When it ended up that these particular five Proud Boys—Braidyn Pollitt, Eric Maurice, Grant Gauchier, and brothers John and Dave Eldridge—were all member of the Canadian military, General Jonathan Vance, Chief of the Defence Staff, released a statement saying, “The members involved will be removed from training and duties while we conduct an investigation and review the circumstances,” threatening “severe consequences, including release from the forces.” When it ended up that four of the five were members of the navy, Rear Admiral John Newton, Commander of the Maritime Fleet of the Royal Canadian Navy, pronounced himself “personally horrified” and described the Proud Boys as “clearly a white supremacist group.” Nonetheless, when the investigation was concluded, Newton announced that four of the Proud Boys had returned to active duty, while one had chosen to leave the military.
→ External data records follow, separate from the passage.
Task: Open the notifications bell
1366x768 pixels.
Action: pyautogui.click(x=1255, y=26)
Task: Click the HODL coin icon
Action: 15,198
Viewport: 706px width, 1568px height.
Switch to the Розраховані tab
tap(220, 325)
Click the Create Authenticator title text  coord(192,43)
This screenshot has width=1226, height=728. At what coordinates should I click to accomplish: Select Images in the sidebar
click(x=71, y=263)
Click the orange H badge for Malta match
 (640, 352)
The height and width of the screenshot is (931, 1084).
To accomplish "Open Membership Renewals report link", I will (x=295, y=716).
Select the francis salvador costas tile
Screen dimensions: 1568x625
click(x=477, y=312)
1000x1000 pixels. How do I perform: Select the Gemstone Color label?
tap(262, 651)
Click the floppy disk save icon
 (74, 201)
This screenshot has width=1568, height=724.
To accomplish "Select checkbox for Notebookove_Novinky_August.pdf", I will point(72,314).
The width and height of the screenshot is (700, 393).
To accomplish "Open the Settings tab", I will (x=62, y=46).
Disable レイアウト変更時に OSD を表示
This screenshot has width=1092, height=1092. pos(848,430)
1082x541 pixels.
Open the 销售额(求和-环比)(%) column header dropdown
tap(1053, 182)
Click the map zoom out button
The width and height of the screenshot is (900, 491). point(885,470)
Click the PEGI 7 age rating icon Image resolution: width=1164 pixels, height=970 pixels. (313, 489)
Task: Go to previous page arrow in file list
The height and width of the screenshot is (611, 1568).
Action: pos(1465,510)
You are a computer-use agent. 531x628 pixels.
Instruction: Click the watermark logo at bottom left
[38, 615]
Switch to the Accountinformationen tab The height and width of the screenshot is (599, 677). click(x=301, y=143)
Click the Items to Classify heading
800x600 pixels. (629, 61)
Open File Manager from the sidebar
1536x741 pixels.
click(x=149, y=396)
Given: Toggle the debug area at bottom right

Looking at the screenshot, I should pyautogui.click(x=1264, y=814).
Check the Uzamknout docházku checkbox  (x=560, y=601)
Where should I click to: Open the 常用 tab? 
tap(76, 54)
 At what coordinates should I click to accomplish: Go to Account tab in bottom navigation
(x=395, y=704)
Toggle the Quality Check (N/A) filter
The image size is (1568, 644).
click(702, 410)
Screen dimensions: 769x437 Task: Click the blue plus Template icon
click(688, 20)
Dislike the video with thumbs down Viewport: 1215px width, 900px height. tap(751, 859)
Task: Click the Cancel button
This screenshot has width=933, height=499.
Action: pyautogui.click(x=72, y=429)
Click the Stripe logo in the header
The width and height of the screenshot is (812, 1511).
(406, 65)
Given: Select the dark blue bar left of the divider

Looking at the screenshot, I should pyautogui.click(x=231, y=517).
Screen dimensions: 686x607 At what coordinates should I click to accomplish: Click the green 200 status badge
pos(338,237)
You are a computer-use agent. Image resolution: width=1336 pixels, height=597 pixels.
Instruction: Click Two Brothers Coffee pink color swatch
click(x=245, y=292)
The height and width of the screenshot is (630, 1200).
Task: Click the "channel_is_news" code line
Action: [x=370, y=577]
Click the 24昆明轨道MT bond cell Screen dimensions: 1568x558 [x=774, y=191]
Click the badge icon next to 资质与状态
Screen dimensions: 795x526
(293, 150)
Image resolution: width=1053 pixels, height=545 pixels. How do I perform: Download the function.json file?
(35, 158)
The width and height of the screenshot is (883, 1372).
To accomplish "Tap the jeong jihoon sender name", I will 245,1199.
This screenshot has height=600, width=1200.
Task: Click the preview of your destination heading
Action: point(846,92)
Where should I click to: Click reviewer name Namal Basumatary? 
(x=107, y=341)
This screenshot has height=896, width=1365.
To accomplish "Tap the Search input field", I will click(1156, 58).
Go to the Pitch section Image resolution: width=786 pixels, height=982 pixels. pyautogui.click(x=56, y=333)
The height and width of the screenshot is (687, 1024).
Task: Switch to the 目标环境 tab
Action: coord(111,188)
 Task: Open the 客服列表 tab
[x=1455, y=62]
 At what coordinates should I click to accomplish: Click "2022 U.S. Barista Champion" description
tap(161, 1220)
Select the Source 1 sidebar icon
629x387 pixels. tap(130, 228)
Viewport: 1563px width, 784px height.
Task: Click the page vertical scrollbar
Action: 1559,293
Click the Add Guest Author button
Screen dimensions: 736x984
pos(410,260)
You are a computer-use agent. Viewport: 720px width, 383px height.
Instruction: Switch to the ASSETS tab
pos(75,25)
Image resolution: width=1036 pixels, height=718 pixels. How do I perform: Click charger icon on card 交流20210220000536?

Never one to miss the opportunity to offend someone—almost anyone—McInnis himself waded into this fray. Interviewed on CBC by Hannah Thibodeau, who drew to his attention to a scalping proclamation passed by Cornwallis and his military council in 1749, which offered “ten Guineas for every Indian Micmac taken, or killed, to be paid upon producing such savage taken or his scalp,” and asked, “Given Cornwallis issued a bounty on the scalps of Mi’kmaq people, can you see why the Indigenous people were protesting?” McInnis replied, “Can you see why Cornwallis issued a bounty on Mi’kmaqs?” He also challenged the characterization of Nova Scotia as unceded Mi’kmaq land, rhetorically fulminating, “So, you’re telling these servicemen, who are willing to die for the flag, that their country doesn’t exist.” The response to McInnis’s dig came from no other than Nova Scotia Premier Stephen McNeil, who said, “All Nova Scotians believe we are on traditional Mi’kmaq territory.” All of this becomes sadly ironic when you consider that McInnis never tires of arguing that he couldn’t possibly be a racist because his wife and children are registered members of the Ho-Chunk nation—oh, and one of his closest friends, another former Montréal nineties hipster, Derrick Beckles, is black and happily officiated over a faux KKK rally at McInnis’s 2005 stag party, a slice a watermelon in hand. Where would you even start?